Supreme Court hears arguments in Duke Energy's NSR case
On Nov. 1, the US Supreme Court heard oral arguments in a historic case involving eight Duke Energy Corp. power plants in North and South Carolina.
From 1988 through 2000, Duke Energy modernized eight aging, coal-burning power plants in North and South Carolina which allowed each to run more hours and consequently produce more emissions.
At issue in the case, Environmental Defense v. Duke Energy, is how to measure utilities' compliance with the Clean Air Act's New Source Review (NSR) program, which governs emissions from plants that have been modernized or expanded.
NSR requires the installation of pollution controls on newly constructed power plants and on existing power plants in which modifications are made that result in an increase in emissions.
At the rule's inception in the 1970s, the Environmental Protection Agency (EPA) measured emissions on an hourly basis, which gave power plants a major loophole: Companies could modify their older plants to extend their hours of operation and not increase their hourly emissions, rendering them safe from NSR regulations.
In 1988, the EPA announced new regulations in which a power plant could be subject to litigation if a project led to an increase in annual emissions.
The EPA, under President Clinton, filed a lawsuit in 2000 with Environmental Defense contending that Duke Energy should have installed new pollution controls on the plants. The plaintiffs asserted that the plants' total emissions, when measured annually, were dramatically increased, and thus subject to NSR.
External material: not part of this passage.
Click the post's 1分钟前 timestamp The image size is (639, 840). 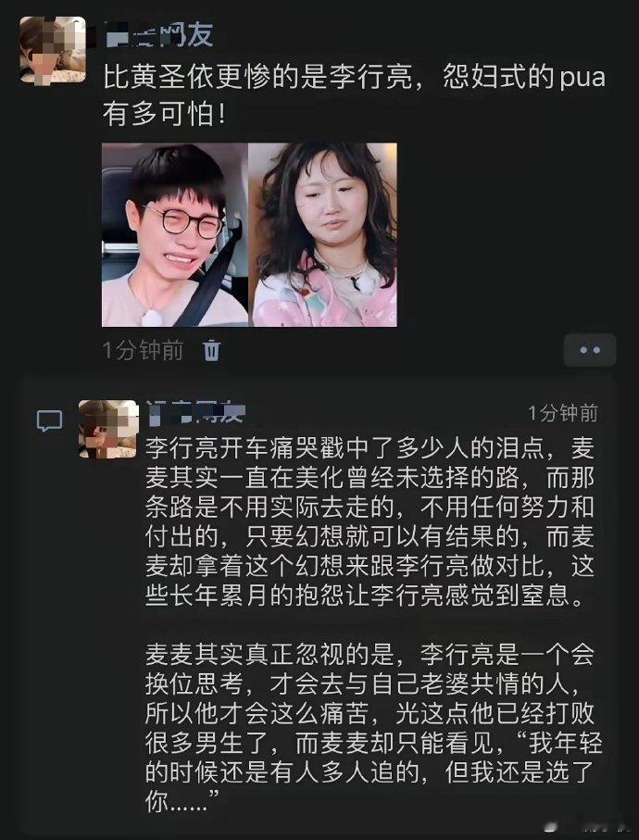(143, 350)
But Duke countered that the proper standard was not the total amount of pollution its plants emitted, but the rate at which they emitted it, as the initial NSR rules entailed. By that measure, the company said, its renovations had not changed the plants' capacity for pollution.
The legal case has worked its way through the courts, and the 4th US Circuit Court of Appeals ruled in favor of Duke's reading of the law in June 2005. The appeals court said the regulations were open to an "hourly rate only interpretation."
The Supreme Court is now hearing the case despite the Bush administration's attempts to persuade the court to reject the case prior to the Nov. 1 opening arguments.
The outcome of the case could affect power plants in 10 states where utility companies are challenging federal requirements under the NSR program. The plants are the remaining targets of more than a dozen lawsuits brought by the government against utilities starting in 1999.
The Bush administration announced in 2002 that no new cases would be brought against utilities over NSR regulations.